Contemplating the Letter “C”

 

 

 

 

 

 

 

 

 

 

                                             The Letter “C”

Here’s to the letter “C” that marks what is in the middle.
Somewhere between “A” and “F,” it has been known to fiddle.
While “A” studies most diligently, “C” is bound to shirk.
It has a certain phobia regarding too much work.
It’s head and shoulders above “F” and far better than “D.”
Nobody ever flunked a course by maintaining a “C.”

And yet it calls no sound its own. It’s either “K” or “S.”
At birthday time,  we’re given kake and winning brings suksess.
We’re stopped dead in our trases. When we’re kissed, it’s a karess.
Why “C” has no sound of its own, not one of us kan guess.
When the sirkus komes to town, it’s happened onse or twise
that the krokodiles eskape. It isn’t very nise.

Townfolks run and skurry—skared as they kan be,
for katastrophes kan happen when krokodiles run free.
It isn’t too konvenient, as you kan klearly see
to be a kurly letter the likes of letter “C”
that’s firmly in the middle, with no sound of its own.
Does “C” dream of being “S” when it’s fully grown?

 

For NaPoWriMo 2020, Day 23, the prompt was:

“to write a poem about a particular letter of the alphabet, or perhaps, the letters that form a short word. Think about the shape of the letter(s), and use that as the take-off point for your poem. ”

While I’m thinking of a new letter poem, I’m publishing this reblog of one I wrote that meets the prompt two years ago. As you ponder “C,” I’ll be Pondering the Possibilities of the Perfect other alPhabetic subject–maybe “P.”

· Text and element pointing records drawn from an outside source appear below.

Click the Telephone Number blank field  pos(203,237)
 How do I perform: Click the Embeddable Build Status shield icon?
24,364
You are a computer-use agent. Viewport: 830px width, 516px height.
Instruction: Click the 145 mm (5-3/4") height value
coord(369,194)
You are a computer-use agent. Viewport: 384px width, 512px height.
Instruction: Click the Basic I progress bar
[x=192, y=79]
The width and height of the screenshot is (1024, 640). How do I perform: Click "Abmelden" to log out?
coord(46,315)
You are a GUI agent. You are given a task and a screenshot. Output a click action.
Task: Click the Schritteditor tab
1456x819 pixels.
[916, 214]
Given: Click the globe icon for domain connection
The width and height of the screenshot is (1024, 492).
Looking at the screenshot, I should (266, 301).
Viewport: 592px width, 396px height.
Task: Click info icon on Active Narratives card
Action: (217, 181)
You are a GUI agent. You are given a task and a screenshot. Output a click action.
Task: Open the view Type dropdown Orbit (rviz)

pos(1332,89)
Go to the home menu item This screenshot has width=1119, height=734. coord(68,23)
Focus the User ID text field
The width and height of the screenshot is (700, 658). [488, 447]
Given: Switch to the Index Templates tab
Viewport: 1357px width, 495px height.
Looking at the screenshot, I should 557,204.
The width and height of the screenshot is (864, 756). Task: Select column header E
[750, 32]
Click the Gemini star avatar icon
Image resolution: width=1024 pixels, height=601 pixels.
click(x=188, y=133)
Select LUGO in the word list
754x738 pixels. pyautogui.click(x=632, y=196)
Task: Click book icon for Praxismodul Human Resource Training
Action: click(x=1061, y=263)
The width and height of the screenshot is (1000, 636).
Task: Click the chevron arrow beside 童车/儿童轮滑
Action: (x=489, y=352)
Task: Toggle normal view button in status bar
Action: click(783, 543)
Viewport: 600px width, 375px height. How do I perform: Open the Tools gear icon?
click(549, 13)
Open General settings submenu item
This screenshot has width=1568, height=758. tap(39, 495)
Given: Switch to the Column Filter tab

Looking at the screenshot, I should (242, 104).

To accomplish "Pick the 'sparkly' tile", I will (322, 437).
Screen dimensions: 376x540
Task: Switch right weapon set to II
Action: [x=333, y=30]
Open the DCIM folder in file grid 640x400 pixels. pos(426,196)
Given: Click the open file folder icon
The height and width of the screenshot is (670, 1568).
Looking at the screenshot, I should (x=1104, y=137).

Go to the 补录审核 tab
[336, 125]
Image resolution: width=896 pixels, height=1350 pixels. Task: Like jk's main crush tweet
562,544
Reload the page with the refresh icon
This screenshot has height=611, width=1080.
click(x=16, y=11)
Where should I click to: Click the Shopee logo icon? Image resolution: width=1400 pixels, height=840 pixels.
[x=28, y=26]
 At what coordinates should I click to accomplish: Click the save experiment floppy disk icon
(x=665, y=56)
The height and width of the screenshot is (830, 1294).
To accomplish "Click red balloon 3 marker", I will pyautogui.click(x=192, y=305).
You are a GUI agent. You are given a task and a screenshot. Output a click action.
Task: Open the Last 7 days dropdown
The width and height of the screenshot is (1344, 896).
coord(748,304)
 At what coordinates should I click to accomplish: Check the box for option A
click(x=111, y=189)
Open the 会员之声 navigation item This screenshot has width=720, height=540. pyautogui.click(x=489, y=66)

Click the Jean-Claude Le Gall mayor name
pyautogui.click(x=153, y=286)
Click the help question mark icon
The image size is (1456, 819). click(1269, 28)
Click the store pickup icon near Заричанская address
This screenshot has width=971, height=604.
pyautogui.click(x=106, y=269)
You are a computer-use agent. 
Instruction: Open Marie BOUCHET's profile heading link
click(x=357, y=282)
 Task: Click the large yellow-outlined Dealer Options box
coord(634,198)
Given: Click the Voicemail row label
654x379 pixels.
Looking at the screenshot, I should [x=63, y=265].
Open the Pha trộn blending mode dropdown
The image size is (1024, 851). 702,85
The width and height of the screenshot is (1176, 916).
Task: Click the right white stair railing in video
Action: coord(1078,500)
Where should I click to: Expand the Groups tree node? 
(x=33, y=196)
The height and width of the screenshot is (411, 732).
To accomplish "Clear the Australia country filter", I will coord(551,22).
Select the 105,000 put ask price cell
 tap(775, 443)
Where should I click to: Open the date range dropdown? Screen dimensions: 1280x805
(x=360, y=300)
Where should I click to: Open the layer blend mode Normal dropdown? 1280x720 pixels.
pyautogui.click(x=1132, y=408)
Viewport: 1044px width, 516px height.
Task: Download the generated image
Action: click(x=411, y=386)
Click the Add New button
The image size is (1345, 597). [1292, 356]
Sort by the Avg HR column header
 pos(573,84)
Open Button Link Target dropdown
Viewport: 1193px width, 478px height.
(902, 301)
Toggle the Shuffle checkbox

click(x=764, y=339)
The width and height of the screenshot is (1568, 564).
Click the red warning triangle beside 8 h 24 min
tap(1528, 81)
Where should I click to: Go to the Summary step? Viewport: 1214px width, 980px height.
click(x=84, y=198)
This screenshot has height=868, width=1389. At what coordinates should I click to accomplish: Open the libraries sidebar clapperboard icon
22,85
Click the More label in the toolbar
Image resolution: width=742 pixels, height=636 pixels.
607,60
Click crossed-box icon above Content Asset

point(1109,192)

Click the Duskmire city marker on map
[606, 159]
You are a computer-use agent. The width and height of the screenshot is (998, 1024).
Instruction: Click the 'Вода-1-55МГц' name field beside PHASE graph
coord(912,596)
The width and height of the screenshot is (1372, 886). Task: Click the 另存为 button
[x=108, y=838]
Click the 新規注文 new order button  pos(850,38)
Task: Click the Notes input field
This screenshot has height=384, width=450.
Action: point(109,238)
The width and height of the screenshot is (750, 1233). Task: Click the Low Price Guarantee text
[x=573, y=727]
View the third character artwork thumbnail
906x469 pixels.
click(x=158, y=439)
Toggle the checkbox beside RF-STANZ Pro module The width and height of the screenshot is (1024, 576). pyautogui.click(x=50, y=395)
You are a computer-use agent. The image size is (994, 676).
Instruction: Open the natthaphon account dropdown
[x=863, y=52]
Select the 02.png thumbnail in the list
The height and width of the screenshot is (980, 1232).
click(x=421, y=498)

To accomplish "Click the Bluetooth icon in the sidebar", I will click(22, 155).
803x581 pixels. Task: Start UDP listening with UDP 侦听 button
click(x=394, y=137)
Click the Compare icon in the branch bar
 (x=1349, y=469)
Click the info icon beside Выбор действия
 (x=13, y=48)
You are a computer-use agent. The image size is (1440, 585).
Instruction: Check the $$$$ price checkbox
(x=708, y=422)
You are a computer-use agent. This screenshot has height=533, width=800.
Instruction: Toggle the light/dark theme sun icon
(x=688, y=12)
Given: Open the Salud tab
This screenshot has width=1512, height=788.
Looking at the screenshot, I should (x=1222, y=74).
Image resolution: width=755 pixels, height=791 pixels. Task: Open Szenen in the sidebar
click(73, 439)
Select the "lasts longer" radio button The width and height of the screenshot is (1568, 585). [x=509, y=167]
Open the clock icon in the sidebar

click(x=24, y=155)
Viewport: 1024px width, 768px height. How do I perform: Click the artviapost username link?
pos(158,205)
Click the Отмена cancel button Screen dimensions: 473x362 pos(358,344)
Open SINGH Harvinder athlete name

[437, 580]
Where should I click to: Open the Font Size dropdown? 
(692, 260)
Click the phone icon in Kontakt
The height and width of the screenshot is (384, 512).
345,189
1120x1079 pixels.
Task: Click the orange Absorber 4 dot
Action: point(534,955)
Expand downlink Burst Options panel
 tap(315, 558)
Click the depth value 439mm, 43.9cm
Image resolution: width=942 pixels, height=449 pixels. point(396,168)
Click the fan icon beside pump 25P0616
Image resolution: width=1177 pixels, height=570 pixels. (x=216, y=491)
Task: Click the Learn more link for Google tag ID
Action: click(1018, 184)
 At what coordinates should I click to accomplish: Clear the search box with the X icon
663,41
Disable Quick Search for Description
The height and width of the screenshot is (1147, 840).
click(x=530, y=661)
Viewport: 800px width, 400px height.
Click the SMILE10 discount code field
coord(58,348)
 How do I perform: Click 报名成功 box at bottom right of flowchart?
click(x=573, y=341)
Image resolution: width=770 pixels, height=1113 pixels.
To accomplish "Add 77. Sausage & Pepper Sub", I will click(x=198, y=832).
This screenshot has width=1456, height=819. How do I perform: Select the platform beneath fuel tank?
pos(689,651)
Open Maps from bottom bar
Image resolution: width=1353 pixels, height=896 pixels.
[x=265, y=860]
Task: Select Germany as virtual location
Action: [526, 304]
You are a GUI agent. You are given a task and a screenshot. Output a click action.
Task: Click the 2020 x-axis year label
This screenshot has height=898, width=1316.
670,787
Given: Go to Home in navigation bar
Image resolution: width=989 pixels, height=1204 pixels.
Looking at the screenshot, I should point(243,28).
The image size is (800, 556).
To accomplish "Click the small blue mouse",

6 thoughts on “Contemplating the Letter “C”

  1. SAM VOELKER

    Oh No Judy~! Today was not a good time to throw this one at me. Good poem, but bad vibes~! It is a subject that has bothered me sense (or is it cence) the first grade. Being raised in a bilingual (by lingual?), setting, soon to be tri-langual (try?) and all derived from Vulgar Latin , all rather different, due to a rapid language evolution. This has been confusing but fun to me. Dutch is a little easier because they took most of the foolishness out of German and threw in words from all the others.

    Now I was tempted to take you on, and have written a few poems on the subject too, but because this is a bad day for me, I am (kuiet) because you too are faced with a language down there, which is missing a couple of letters but makes up for it by adding one, and even completely mispronounces one of the most important ones. (Jota, instead of H). Though the vowels are somewhat similar, if sounding different and if you want to sound Castilian you will need to lisp a little and put an E before S. (oh well)

    Instead I will lie (lye) to you, poetically, as to why I am not nice today.
    https://mcouvillion.wordpress.com/2020/04/23/transmundane/

    Liked by 2 people

    Reply
    1. SAM VOELKER

      That took a while, but to add a little more konfuzison to the thing we will need to talk about my name. It is actually supposed to be spelled Quevilon pronounced K -vee-yon with a short “n”. Que is a rope so they must have been rope makers. But when the English church in Quebec (there it is again Kbec) got a hold of it they spelled it Couvillon then Couvillion. What a mess when you try to tell people how to pronounce that. Bet your dad (and you) had similar confusion with his Dutch name.